── PASSAGE TO READ ──
BETWEEN NOT YET AND NO LONGER

I confess that in America [East Germany] I saw
more than America [East Germany]; I sought there
the image of democracy [socialism] itself, with its
inclinations, its character, its prejudices, and its
passions, in order to learn what we have to fear or to
hope from its progress.
—Alexis de Tocqueville

CHAPTER ONE

Utopia and Actuality: What Is to Be Done with Really Existing Socialism?

I. “THE INTERNATIONALE”: ONE ICON—TWO STORIES OF FUTURES PAST

‘Tis the final conflict, let each stand in his place.
—Eugène Pottier, “The Internationale”1
Come, join in the only battle wherein no man can fail,
Where whoso fadeth and dieth, yet his deed shall still prevail.
—William Morris, “The Day is Coming”2

In Ken Loach’s 1995 Cannes Prize-winning film, Land and Freedom, the protagonists—volunteers fighting Franco in the libertarian-left POUM (Partido Obrero Unificado Marxista) militias—sing the workers’ anthem, “The Internationale,” after a fractious debate over land reform in the Aragón village they have just liberated.3 The song rallies the multipartisan, multinational soldiers back together again in working-class unity. An anthem, particularly “The Internationale,” is a powerful symbol, and the complex emotions of the volunteers—bravado, fatalism, solidarity—are portrayed by way of the song’s effect on film audiences who have their own emotional and political associations with the fabled anthem. In the film’s screening time, the historically alert audience senses the tragic irony of the volunteers’ faith in the fragile unity wrought by the still stirring refrains. The main narrative, meanwhile, goes on to play out the irony as the characters discover through their own actions—“with my own eyes,” as the protagonist puts it—how much less charitable events are than ideals. The young comrades-in-arms are led either to tear up their party cards or go their separate organizational ways. Loach’s historical fiction makes it clear that the militia members singing the song are ultimately not fighting under the banner of either the Spanish Republic or the Communist Party of Spain. Rather, loosely based on George Orwell’s account of the war, Homage to Catalonia, the film tells the story of the Barcelona-based POUM militias’ efforts to force the pace of revolution by collectivizing the land under their regional control.4 They are defeated in this project not by Franco’s fascists, but by the Communist parties committed to the bourgeois democratic Popular Front of the Spanish Republic. It is a complicated story that leaves intact little of the celebratory unity of the “The Internationale.” By the film’s end, not a few of the debaters who closed their session on land reform with the song have died, along with the Spanish revolution, at the points of each other’s guns.
───
── EXERCISE DATA ──
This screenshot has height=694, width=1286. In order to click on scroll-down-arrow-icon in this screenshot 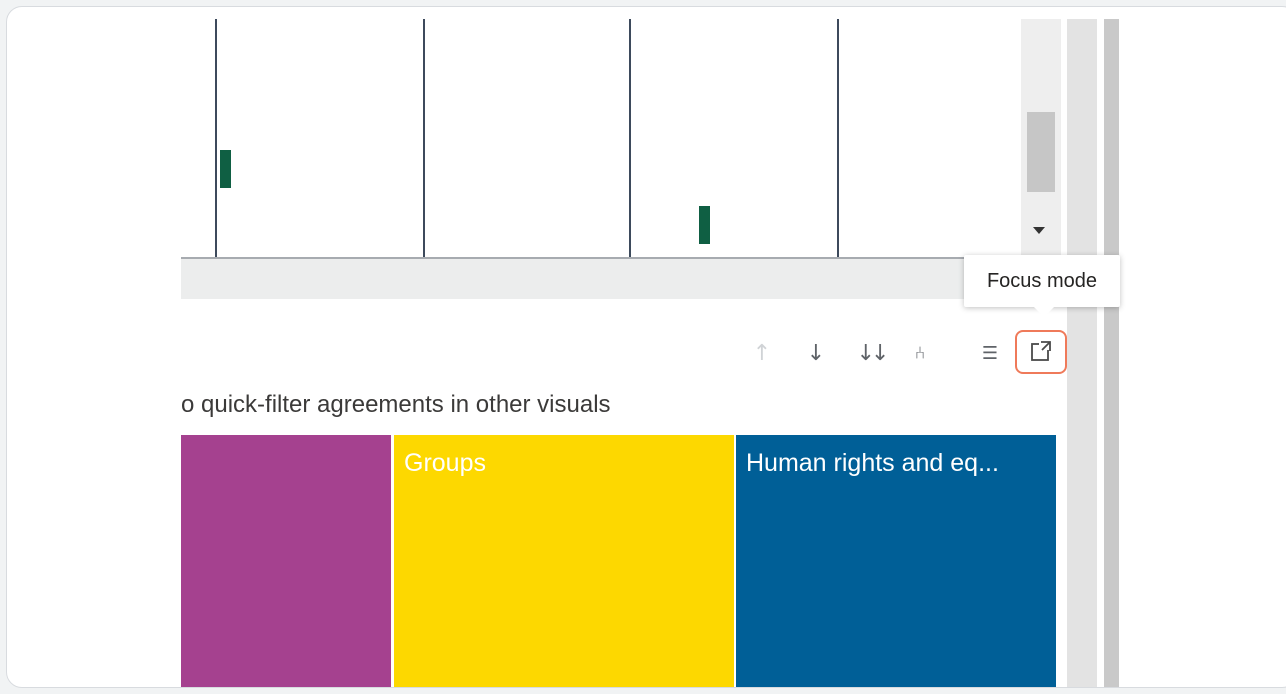, I will do `click(1039, 230)`.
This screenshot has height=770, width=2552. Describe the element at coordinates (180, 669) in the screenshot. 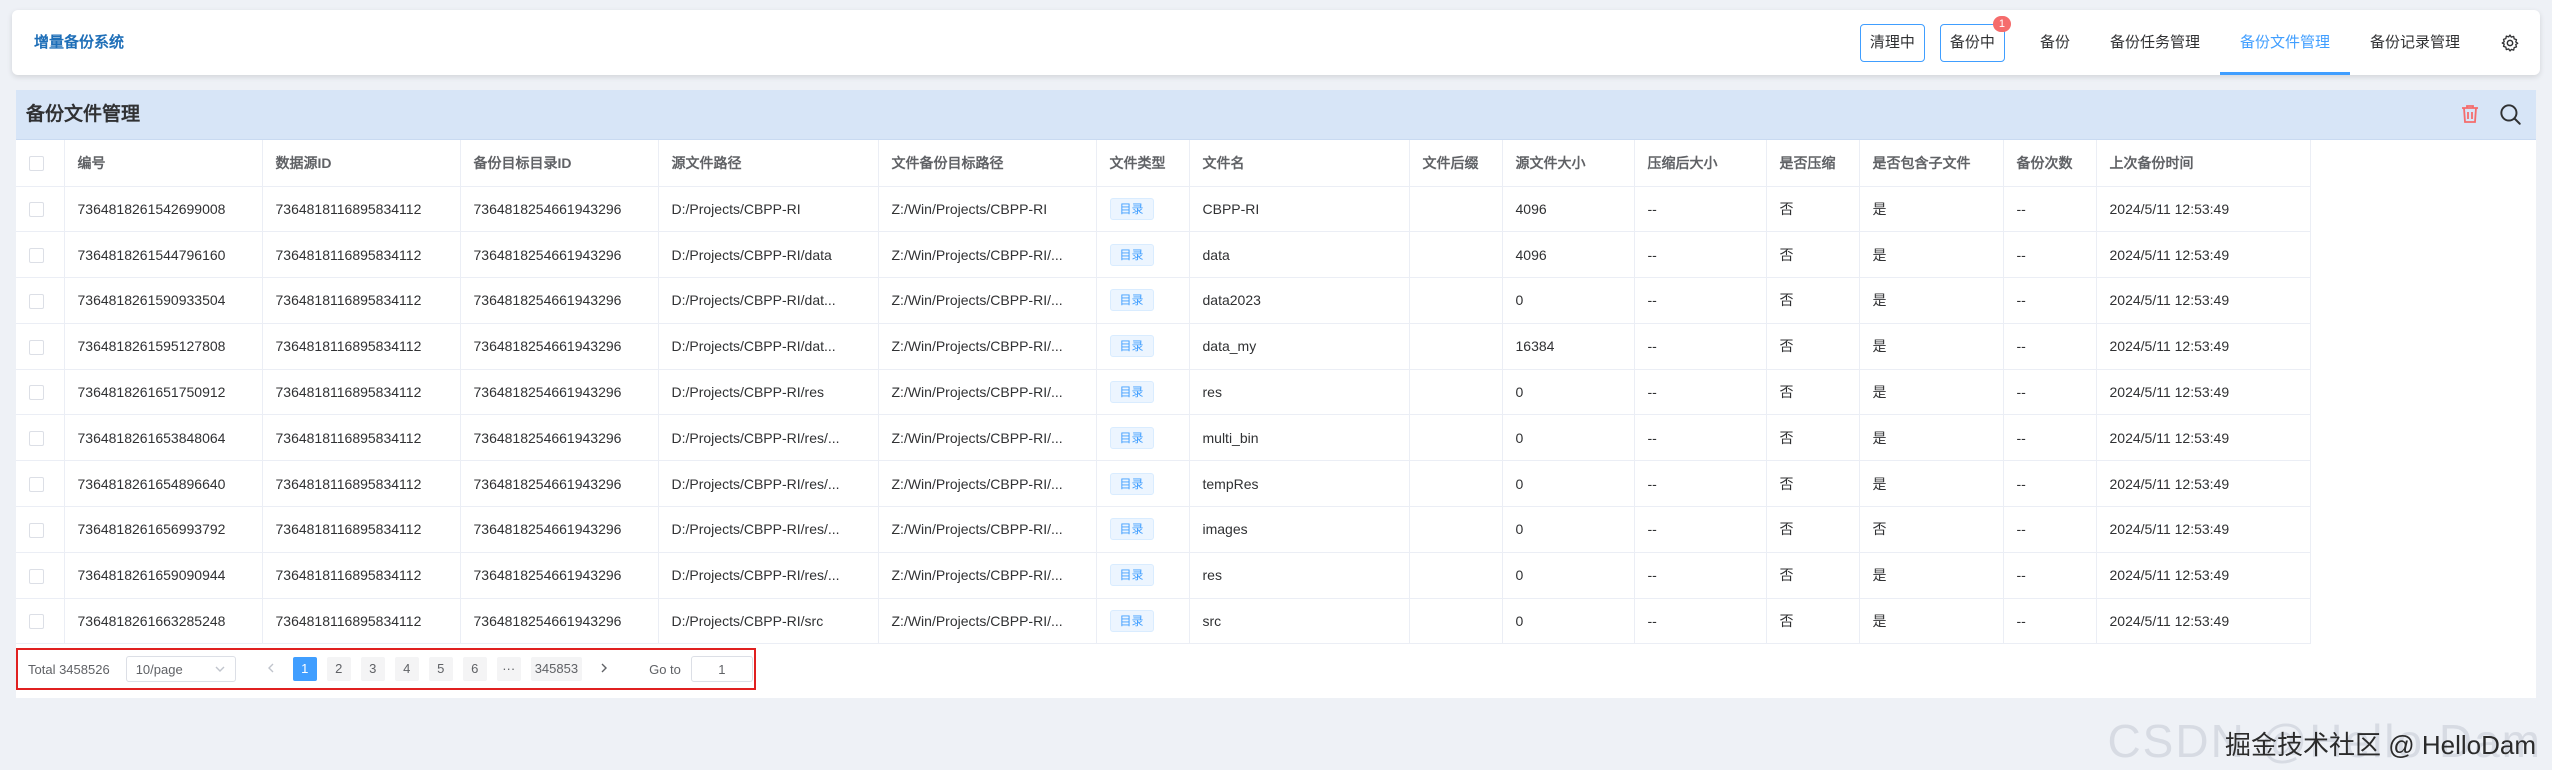

I see `page-size-select: 10/page` at that location.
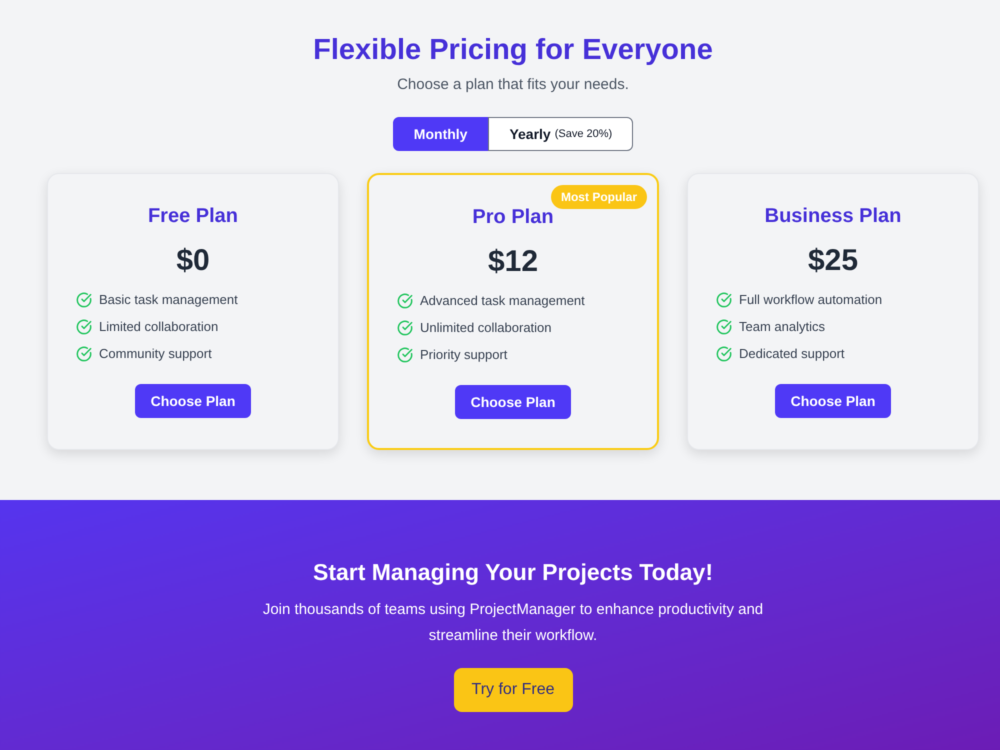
───
### YOUR TASK
List every creative work (song, poem, film or book) that the chapter excerpt names by title.

### EXERCISE RESULT
"The Internationale"
"The Day is Coming"
Land and Freedom
Homage to Catalonia